(TASK GOAL): Give back all the data exactly, line by line.

(MATERIAL FOR THIS TASK):
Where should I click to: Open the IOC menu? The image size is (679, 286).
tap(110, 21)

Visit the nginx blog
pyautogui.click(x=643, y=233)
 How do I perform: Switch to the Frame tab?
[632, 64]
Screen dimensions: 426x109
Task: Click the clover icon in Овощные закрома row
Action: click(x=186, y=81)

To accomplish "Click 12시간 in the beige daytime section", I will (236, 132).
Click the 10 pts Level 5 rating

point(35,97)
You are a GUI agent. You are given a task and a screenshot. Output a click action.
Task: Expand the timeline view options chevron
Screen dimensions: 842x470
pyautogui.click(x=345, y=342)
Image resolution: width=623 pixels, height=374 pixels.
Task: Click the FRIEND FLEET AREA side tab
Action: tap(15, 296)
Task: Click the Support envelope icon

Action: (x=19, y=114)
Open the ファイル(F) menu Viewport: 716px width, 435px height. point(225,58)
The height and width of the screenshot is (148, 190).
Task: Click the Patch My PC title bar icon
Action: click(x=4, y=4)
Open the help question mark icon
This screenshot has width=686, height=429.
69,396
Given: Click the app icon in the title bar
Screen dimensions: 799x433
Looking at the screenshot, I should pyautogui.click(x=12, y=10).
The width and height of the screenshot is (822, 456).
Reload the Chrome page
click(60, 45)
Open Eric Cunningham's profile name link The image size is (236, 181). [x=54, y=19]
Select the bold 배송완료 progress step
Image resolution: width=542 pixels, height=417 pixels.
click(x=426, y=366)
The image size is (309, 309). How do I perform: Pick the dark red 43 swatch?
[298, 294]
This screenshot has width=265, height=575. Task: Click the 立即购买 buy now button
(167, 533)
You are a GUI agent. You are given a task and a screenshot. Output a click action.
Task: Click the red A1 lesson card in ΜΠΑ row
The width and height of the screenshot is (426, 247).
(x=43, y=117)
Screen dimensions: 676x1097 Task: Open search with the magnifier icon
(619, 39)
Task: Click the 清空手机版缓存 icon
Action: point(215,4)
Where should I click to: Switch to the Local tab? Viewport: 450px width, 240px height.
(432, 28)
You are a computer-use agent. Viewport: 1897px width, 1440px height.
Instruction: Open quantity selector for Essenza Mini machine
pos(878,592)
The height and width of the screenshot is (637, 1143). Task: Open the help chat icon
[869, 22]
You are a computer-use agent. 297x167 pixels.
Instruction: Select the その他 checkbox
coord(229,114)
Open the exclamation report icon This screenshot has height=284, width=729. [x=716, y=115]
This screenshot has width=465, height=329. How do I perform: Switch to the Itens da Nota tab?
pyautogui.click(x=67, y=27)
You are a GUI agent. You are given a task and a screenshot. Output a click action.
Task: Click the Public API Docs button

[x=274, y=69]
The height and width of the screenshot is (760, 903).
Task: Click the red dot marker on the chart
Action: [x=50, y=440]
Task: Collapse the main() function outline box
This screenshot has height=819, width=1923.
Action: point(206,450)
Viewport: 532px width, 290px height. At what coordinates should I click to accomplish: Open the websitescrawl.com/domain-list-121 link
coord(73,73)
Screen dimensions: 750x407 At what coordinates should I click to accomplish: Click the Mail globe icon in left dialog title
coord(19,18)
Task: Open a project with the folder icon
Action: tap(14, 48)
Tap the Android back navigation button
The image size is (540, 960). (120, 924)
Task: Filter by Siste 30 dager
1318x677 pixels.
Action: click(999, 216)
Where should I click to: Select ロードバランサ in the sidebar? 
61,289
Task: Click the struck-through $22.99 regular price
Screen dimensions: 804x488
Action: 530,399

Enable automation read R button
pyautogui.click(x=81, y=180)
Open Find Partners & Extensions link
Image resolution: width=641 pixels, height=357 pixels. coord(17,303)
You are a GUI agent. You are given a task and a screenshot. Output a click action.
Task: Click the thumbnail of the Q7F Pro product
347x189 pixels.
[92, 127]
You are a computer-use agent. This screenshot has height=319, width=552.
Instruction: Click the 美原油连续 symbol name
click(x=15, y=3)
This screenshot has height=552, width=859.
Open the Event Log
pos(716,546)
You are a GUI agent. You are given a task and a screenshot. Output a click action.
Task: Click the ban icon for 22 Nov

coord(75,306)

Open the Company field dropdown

(THE COMPLETED TASK):
Where should I click to: Open the IOC menu? The image size is (679, 286).
tap(110, 21)

Visit the nginx blog
pyautogui.click(x=643, y=233)
 How do I perform: Switch to the Frame tab?
[632, 64]
Screen dimensions: 426x109
Task: Click the clover icon in Овощные закрома row
Action: click(x=186, y=81)

To accomplish "Click 12시간 in the beige daytime section", I will (236, 132).
Click the 10 pts Level 5 rating

point(35,97)
You are a GUI agent. You are given a task and a screenshot. Output a click action.
Task: Expand the timeline view options chevron
Screen dimensions: 842x470
pyautogui.click(x=345, y=342)
Image resolution: width=623 pixels, height=374 pixels.
Task: Click the FRIEND FLEET AREA side tab
Action: tap(15, 296)
Task: Click the Support envelope icon

Action: (x=19, y=114)
Open the ファイル(F) menu Viewport: 716px width, 435px height. point(225,58)
The height and width of the screenshot is (148, 190).
Task: Click the Patch My PC title bar icon
Action: click(x=4, y=4)
Open the help question mark icon
This screenshot has width=686, height=429.
69,396
Given: Click the app icon in the title bar
Screen dimensions: 799x433
Looking at the screenshot, I should pyautogui.click(x=12, y=10).
The width and height of the screenshot is (822, 456).
Reload the Chrome page
click(60, 45)
Open Eric Cunningham's profile name link The image size is (236, 181). [x=54, y=19]
Select the bold 배송완료 progress step
Image resolution: width=542 pixels, height=417 pixels.
click(x=426, y=366)
The image size is (309, 309). How do I perform: Pick the dark red 43 swatch?
[298, 294]
This screenshot has width=265, height=575. Task: Click the 立即购买 buy now button
(167, 533)
You are a GUI agent. You are given a task and a screenshot. Output a click action.
Task: Click the red A1 lesson card in ΜΠΑ row
The width and height of the screenshot is (426, 247).
(x=43, y=117)
Screen dimensions: 676x1097 Task: Open search with the magnifier icon
(619, 39)
Task: Click the 清空手机版缓存 icon
Action: point(215,4)
Where should I click to: Switch to the Local tab? Viewport: 450px width, 240px height.
(432, 28)
You are a computer-use agent. Viewport: 1897px width, 1440px height.
Instruction: Open quantity selector for Essenza Mini machine
pos(878,592)
The height and width of the screenshot is (637, 1143). Task: Open the help chat icon
[869, 22]
You are a computer-use agent. 297x167 pixels.
Instruction: Select the その他 checkbox
coord(229,114)
Open the exclamation report icon This screenshot has height=284, width=729. [x=716, y=115]
This screenshot has width=465, height=329. How do I perform: Switch to the Itens da Nota tab?
pyautogui.click(x=67, y=27)
You are a GUI agent. You are given a task and a screenshot. Output a click action.
Task: Click the Public API Docs button

[x=274, y=69]
The height and width of the screenshot is (760, 903).
Task: Click the red dot marker on the chart
Action: [x=50, y=440]
Task: Collapse the main() function outline box
This screenshot has height=819, width=1923.
Action: point(206,450)
Viewport: 532px width, 290px height. At what coordinates should I click to accomplish: Open the websitescrawl.com/domain-list-121 link
coord(73,73)
Screen dimensions: 750x407 At what coordinates should I click to accomplish: Click the Mail globe icon in left dialog title
coord(19,18)
Task: Open a project with the folder icon
Action: tap(14, 48)
Tap the Android back navigation button
The image size is (540, 960). (120, 924)
Task: Filter by Siste 30 dager
1318x677 pixels.
Action: click(999, 216)
Where should I click to: Select ロードバランサ in the sidebar? 
61,289
Task: Click the struck-through $22.99 regular price
Screen dimensions: 804x488
Action: 530,399

Enable automation read R button
pyautogui.click(x=81, y=180)
Open Find Partners & Extensions link
Image resolution: width=641 pixels, height=357 pixels. coord(17,303)
You are a GUI agent. You are given a task and a screenshot. Output a click action.
Task: Click the thumbnail of the Q7F Pro product
347x189 pixels.
[92, 127]
You are a computer-use agent. This screenshot has height=319, width=552.
Instruction: Click the 美原油连续 symbol name
click(x=15, y=3)
This screenshot has height=552, width=859.
Open the Event Log
pos(716,546)
You are a GUI agent. You are given a task and a screenshot. Output a click action.
Task: Click the ban icon for 22 Nov

coord(75,306)

Open the Company field dropdown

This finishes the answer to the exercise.